The United States Supreme Court further removed a valuable tool from class action defendants' arsenals Wednesday, ruling 6-3 that a class action cannot be mooted by an offer of judgment conferring full relief to an individual plaintiff. The majority opinion in Campbell-Ewald Company v. Gomez, penned by Justice Ruth Bader Ginsburg, rejected the defendant's contention that a settlement offer and the filing of a Rule 68 offer of judgment of more than three times the statutory amount for Telephone Consumer Protection Act violations mooted the plaintiff's claims. This decision closes the door on a strategy permitting putative class action defendants to moot the action by making an offer of judgment providing complete relief to the would-be class representative prior to class certification.

Noting that even after an offer of complete relief the case remained an active "case" or "controversy" sufficient to satisfy jurisdictional requirements, Justice Ginsburg wrote that "an unaccepted settlement offer has no force," and that "[l]ike other unaccepted contract offers, it creates no lasting right or obligation." Accordingly, with the settlement offer "off the table, and the defendant's continuing denial of liability, adversity between the parties persists," justifying continued federal court jurisdiction.

The Court's decision answered a question left lingering since its 2013 ruling in Genesis HealthCare Corp. v. Symczyk, 133 S. Ct. 1523 (2013): whether the claim of a plaintiff who let a Rule 68 offer of judgment lapse was mooted by that offer. Justice Ginsburg explicitly stated that the answer is no, quoting from Justice Kagan's dissent in Genesis, wherein she noted that "[a]n unaccepted settlement offer—like any unaccepted contract offer—is a legal nullity, with no operative effect. As every first-year law student learns, the recipient's rejection of an offer 'leaves the matter as if no offer had ever been made.'" (quoting Minneapolis & St. Louis R. Co. v. Columbus Rolling Mill, 119 U. S. 149, 151 (1886)).
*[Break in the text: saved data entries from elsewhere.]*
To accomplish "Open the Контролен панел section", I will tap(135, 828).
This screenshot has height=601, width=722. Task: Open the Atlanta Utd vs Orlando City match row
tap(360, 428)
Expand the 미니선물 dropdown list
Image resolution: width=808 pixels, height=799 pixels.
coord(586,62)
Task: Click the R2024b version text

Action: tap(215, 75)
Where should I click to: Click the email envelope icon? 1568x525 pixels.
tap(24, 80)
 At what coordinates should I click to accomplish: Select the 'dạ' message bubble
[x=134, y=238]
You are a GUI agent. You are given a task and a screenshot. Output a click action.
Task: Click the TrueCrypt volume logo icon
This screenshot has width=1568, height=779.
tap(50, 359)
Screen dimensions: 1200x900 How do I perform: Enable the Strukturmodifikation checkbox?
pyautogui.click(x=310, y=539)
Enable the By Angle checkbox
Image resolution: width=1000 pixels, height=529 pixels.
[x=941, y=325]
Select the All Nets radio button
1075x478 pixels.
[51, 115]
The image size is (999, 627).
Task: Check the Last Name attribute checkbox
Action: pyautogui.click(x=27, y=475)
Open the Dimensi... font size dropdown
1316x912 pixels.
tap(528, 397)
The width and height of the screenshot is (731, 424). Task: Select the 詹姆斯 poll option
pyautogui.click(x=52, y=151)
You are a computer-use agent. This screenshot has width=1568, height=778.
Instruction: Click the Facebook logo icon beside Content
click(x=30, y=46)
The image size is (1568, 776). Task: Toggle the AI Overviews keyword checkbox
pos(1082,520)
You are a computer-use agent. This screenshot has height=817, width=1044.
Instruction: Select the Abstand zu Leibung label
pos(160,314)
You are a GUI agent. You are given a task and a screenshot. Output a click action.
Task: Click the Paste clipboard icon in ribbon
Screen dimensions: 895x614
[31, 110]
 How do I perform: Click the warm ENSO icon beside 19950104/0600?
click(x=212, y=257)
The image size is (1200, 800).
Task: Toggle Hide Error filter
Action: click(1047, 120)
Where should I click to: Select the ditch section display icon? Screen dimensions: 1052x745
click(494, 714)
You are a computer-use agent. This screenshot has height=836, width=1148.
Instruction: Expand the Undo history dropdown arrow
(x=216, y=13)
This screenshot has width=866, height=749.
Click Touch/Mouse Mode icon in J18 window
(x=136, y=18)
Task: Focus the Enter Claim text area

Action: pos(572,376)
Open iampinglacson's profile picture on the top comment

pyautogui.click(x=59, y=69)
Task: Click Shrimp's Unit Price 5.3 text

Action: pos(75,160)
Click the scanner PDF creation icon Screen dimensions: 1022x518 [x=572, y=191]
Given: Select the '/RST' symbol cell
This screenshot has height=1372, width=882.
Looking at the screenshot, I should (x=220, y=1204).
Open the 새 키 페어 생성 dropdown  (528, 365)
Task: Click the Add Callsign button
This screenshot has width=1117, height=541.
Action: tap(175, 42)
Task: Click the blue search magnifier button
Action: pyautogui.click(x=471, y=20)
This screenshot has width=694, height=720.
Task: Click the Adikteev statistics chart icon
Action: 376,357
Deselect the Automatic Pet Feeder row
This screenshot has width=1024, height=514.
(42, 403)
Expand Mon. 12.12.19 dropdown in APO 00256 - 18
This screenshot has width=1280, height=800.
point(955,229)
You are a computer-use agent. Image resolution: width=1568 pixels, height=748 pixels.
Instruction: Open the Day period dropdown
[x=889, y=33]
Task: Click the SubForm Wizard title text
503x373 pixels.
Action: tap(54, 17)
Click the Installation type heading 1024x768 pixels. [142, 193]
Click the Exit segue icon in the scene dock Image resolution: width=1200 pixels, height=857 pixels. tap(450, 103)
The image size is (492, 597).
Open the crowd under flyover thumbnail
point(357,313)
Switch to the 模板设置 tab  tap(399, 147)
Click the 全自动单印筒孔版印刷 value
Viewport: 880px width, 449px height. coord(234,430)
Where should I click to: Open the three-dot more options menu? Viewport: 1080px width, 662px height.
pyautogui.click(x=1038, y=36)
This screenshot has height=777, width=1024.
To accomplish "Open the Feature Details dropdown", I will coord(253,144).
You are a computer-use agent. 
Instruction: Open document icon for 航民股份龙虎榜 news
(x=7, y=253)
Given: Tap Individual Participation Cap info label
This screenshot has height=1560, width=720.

For some, the ruling came as no surprise, because despite the Court's failure to rule on the issue in Genesis, every Court of Appeals to consider the issue since that decision found that unaccepted offers do not moot claims. Justice Ginsburg countered the Chief Justice's suggestion that the holding transferred authority from the district court to plaintiffs by asserting that permitting an unaccepted settlement offer to an individual plaintiff to moot the claims of a similarly situated class "would place the defendant in the driver's seat." However, the Court did decline to rule on whether "the result would be different if a defendant deposits the full amount of the plaintiff 's individual claim in an account payable to the plaintiff, and the court then enters judgment for the plaintiff in that amount."

While the decision on the Rule 68 issue will likely earn the most attention, the Court also ruled that the defendant's status as a government contractor did not entitle it to governmental immunity.

The Campbell-Ewald Company ruling will make it more difficult for defendants to cut off putative class actions in the early stages, placing defendants at a higher risk of extended and expensive litigation. However, the full consequences of this apparently plaintiff-friendly decision remain to be seen.

This article is presented for informational purposes only and is not intended to constitute legal advice.